- [DATASET RECORDS]:
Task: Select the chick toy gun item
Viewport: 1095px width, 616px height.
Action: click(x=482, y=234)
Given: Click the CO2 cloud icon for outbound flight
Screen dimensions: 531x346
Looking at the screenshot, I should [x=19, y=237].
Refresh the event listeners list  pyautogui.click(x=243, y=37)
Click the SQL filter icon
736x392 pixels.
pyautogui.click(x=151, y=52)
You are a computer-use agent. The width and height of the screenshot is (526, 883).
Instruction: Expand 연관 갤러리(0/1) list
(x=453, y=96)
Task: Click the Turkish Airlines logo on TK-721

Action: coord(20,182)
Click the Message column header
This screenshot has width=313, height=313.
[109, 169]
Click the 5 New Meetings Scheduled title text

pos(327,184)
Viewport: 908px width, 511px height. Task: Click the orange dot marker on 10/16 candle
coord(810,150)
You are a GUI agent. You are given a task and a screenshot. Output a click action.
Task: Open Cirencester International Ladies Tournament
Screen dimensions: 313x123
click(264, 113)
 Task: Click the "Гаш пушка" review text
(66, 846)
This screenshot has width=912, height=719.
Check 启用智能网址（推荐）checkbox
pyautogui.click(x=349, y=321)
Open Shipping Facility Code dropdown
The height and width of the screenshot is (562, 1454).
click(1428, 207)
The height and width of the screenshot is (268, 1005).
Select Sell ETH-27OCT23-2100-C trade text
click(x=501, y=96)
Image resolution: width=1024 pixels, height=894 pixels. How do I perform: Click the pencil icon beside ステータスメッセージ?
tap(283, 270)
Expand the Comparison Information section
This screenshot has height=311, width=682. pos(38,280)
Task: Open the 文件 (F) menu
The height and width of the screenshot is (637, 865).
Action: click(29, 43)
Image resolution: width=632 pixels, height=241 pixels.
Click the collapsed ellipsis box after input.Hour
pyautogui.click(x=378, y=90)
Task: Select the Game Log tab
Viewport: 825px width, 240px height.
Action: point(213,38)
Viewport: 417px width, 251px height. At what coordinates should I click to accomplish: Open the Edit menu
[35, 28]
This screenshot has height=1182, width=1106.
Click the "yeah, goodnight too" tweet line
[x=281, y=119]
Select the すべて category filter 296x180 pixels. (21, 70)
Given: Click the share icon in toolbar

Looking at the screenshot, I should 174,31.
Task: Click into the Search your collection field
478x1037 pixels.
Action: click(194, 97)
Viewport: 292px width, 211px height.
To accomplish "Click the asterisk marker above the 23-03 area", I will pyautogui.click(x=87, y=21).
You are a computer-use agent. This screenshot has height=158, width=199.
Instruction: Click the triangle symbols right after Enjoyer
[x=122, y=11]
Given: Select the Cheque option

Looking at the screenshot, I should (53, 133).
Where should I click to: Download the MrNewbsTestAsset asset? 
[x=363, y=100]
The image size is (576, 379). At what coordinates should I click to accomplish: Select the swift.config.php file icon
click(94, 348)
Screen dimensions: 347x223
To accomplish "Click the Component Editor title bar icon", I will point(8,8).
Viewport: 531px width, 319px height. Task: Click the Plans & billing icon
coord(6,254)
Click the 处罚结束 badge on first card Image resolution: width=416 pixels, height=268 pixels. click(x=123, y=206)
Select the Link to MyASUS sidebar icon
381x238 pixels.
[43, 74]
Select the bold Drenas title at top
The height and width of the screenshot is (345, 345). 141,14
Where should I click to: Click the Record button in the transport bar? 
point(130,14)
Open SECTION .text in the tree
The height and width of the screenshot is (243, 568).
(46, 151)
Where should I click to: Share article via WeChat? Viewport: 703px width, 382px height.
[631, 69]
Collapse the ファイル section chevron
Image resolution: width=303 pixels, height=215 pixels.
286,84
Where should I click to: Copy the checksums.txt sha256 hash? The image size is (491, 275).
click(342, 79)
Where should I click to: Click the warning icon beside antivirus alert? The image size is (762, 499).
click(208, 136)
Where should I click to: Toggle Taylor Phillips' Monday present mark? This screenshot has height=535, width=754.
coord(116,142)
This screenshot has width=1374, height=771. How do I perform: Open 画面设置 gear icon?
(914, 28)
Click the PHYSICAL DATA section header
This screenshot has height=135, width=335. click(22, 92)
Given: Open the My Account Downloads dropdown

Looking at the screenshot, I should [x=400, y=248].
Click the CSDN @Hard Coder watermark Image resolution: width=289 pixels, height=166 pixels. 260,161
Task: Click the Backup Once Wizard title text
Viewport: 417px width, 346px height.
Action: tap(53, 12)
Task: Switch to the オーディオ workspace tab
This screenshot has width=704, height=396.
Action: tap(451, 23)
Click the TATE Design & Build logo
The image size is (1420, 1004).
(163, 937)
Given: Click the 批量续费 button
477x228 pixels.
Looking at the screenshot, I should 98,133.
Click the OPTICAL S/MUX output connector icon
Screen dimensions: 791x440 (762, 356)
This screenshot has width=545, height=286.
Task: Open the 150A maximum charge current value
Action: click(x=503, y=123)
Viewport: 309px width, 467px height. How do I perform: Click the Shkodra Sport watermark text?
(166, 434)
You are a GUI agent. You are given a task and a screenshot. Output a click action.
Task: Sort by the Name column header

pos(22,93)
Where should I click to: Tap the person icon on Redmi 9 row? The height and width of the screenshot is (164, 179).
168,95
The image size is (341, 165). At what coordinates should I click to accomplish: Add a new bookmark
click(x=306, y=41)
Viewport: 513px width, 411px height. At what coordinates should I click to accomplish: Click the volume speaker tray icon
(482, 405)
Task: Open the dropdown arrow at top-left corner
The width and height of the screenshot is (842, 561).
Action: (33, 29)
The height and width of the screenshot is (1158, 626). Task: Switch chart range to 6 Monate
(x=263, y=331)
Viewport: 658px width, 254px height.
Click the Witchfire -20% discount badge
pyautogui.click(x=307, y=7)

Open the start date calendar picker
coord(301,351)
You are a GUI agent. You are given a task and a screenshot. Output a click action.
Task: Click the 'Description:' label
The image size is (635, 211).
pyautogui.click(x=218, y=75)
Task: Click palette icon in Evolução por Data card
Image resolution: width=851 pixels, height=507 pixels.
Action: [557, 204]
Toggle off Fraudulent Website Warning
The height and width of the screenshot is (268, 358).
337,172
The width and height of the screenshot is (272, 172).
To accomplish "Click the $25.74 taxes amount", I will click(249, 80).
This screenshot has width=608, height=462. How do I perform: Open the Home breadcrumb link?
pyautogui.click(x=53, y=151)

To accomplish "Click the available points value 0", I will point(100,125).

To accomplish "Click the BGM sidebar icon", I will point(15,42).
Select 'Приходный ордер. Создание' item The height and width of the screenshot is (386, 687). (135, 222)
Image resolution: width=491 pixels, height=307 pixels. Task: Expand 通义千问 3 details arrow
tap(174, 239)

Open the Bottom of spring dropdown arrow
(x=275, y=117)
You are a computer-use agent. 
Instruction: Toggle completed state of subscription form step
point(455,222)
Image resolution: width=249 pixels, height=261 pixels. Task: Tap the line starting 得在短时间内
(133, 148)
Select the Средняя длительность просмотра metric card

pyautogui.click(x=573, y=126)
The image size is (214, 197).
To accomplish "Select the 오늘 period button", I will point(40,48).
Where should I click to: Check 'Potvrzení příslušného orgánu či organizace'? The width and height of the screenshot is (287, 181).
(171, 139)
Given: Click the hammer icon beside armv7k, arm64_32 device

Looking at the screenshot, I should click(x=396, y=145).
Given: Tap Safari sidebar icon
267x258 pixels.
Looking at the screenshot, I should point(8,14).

- [REQUIRED WORK]:
Copy out each line of the data containing the string "item".

- [RESPONSE]:
Task: Select the chick toy gun item
Select 'Приходный ордер. Создание' item The height and width of the screenshot is (386, 687). (135, 222)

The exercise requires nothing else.